Sachartschenko zeigt sich in jüngster Vergangenheit verstärkt als kompromiß- und rücksichtslos. Gut zwanzig ukrainische Kriegsgefangene trieb er unter Hohn und Spott durch die Kuprina-Straße im Donezker Leninskij-Distrikt. Bei den friedlichen Soldatenrotationen am Flughafen, überwacht von Offiziellen aus Moskau, trat er öffentlich gar nicht in Erscheinung. Das war Ende Dezember, Anfang Januar. Es folgten Angriffe der Rebellen mit mobilen Einheiten – vor allem aus dem Wohngebiet Oktjaberskij.
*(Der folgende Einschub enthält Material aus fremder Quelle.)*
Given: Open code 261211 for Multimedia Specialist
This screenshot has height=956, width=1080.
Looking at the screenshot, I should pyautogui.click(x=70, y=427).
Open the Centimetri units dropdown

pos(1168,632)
Die zivilen Opfer der Gegenschläge markierten den Beginn der jüngsten Eskalation. Den entscheidenden Schub zur Aufgabe sämtlicher diplomatischer Bemühungen bildete der Granatenangriff auf den 17er Bus in Donezk. Neun bis 13 Menschen sollen dabei am 22. Januar umgekommen sein. Ein Ereignis, das viele Fragen aufwirft: Das Pressezentrum verkündet auf JF-Anfrage, die Täter seien verhaftet worden. Details gebe es jedoch nicht. Militärexperte Carsten Bothe schätzt die Reichweite des Pkw-transportierten Mörsers auf maximal zehn Kilometer. Die nächste ukrainische Stellung lag 15 Kilometer entfernt. Hinzu kommt, daß Augenzeugen vor Ort berichten, Abschuß und Anflug des Geschosses von der Seite gehört zu haben – einige hundert Meter entfernt. „Mörserschießen ist ein Teamspiel“, sagt Bothe, früher Bundeswehr-Ausbilder. Das Gelände müsse ausgetestet werden, um das gewünschte Objekt zu treffen. Scheinbar kannten sich die Täter gut aus – nach dem Einzelschuß verschwanden sie.

Die Rebellen sprechen von Terror, Ablenkung und Zersetzungsbemühungen durch ukrainische Geheimagenten. Für Beweise interessiert sich niemand mehr.